In the other 19 cases, I just read the headline and move on. If my BS filters are on alert, I will probably identify which are exaggerations and which are in good spirit correctly anywhere between 16 to 18 times. That means there is a good chance I'll make an erroneous call on at least one of the articles.

Now, if all article headlines I came across were mutually exclusive and unrelated, this would be a good place to be. Consuming 5% fake news a day doesn't really harm me in anyway. I'll still have the right perspective about things. And when I'm wrong, which will be occasionally, I will be corrected by others in conversation as it is very unlikely that two, three or four people in my circle all fail to identify the same article as right or fake.

But they are anything but mutually exclusive.

The articles, day after day, repeat their messages in the same spirit. They highly exaggerate findings and misquote people and conjure up catchy and emphatic headlines like "The DNC just torpedoed the majority of Bernie Sanders' agenda" and "DNC Committee rejects amendments to eliminate superdelegates after locking Sanders delegates out of the room".

If you're like me, you don't open and read every such article (you only read one in twenty). But reading these headlines has its impact. Read this everyday and you'll start forming a bias towards that side of the story. And one fine day, when you open an article and read through the details, you are a lot more likely to see it in this light than as a neutral.

Fake news affects us all. There is no easy way around it. When we see a hundred or more headlines a day, it isn't humanly possible to consider them all rationally and slot them into the right buckets.

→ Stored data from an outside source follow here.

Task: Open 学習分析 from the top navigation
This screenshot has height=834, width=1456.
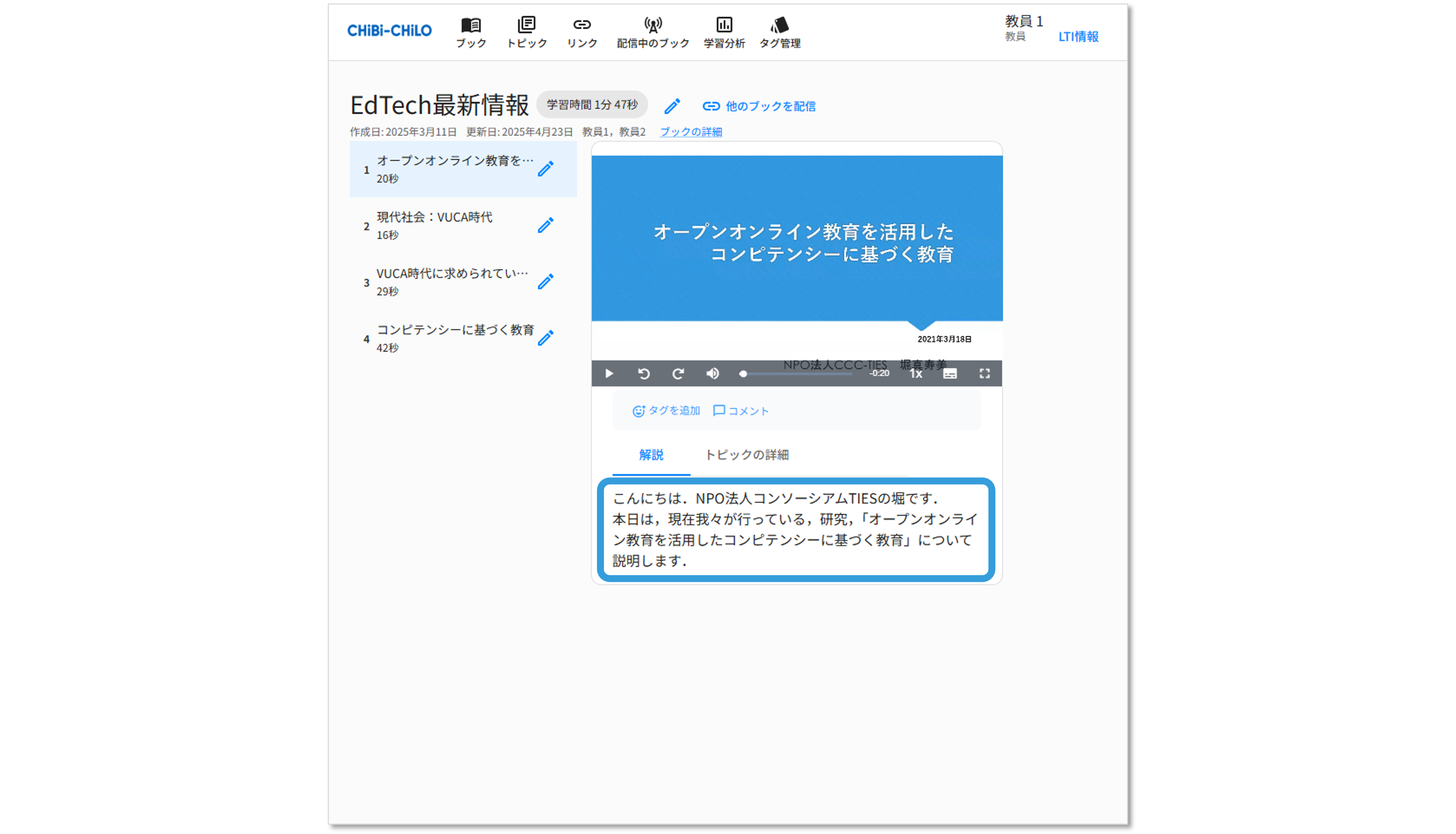Action: click(x=724, y=32)
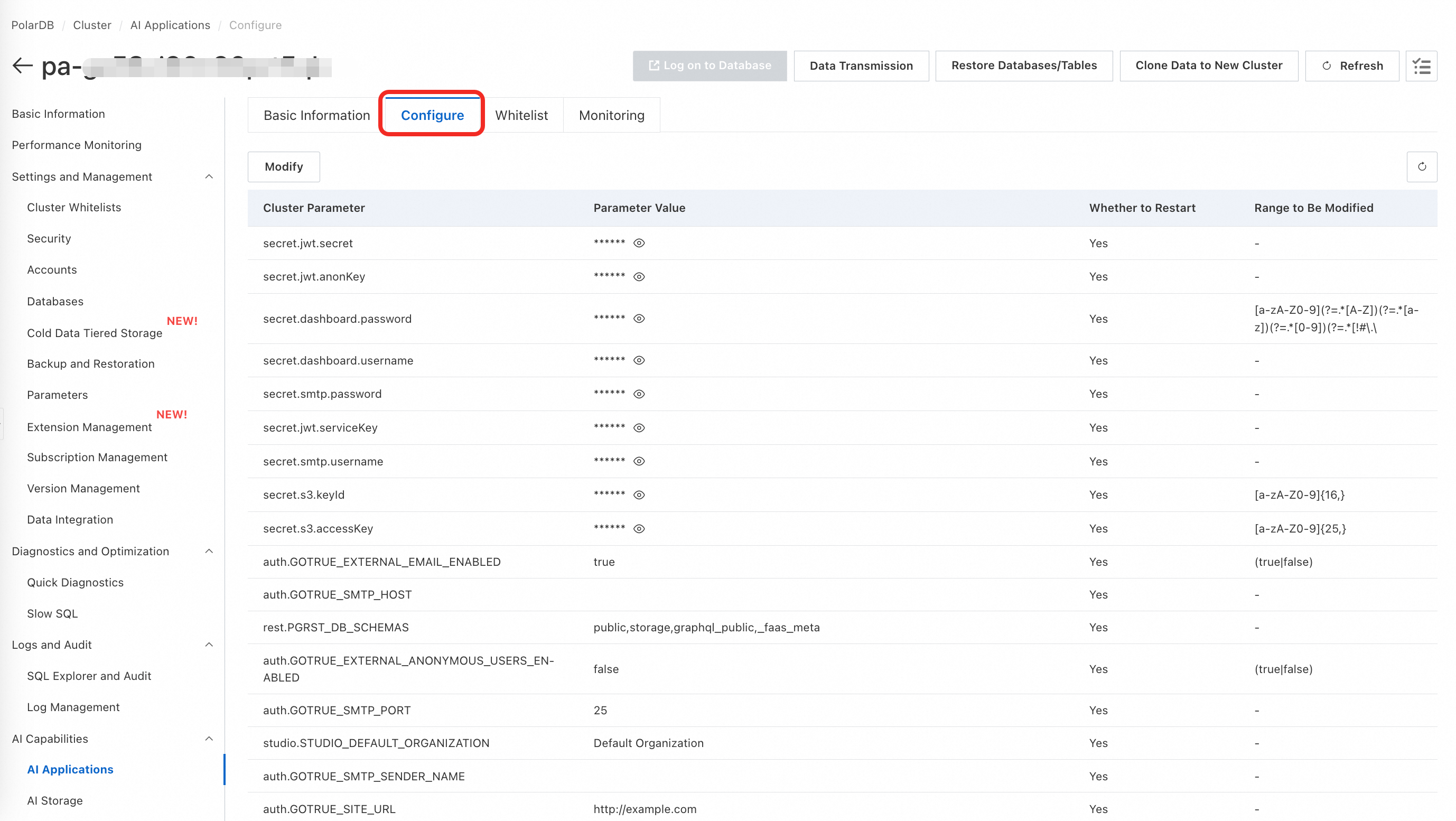The image size is (1456, 821).
Task: Click Clone Data to New Cluster
Action: 1208,66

Which is why, over the past few weeks, I have been reading news articles from three to six months ago. And I've learnt two things.

One, reading news is pointless. When something major happens (like the Dutch elections & the UP elections in India), you hear about it from multiple people. And if there aren't many people talking about it, it is probably not worth knowing anyway (with exceptions that I will address in point two).

Two, I now have a good idea of who writes objectively and who writes simply to attract clicks (I have this idea because I've been reading news articles from three to six months ago with the full knowledge of what has actually happened since and how those stories have evolved). This lets me trust an article by trusting a source. After all, this is how we have dealt with information all our lives. If your best friend tells you something, you are a lot more likely to believe it than if some random person tells you something. Find your best friends among news sources.

Addendum to two. In cases where you really need to be on top of things like the information related to your area of work and your industry and your area of interest (like football), subscribe to the RSS feeds of the sources you trust (from point two). And you will hear about things in a timely fashion.

Fake news affects us all. It is only responsible to do these simple things to not let it influence major blunders.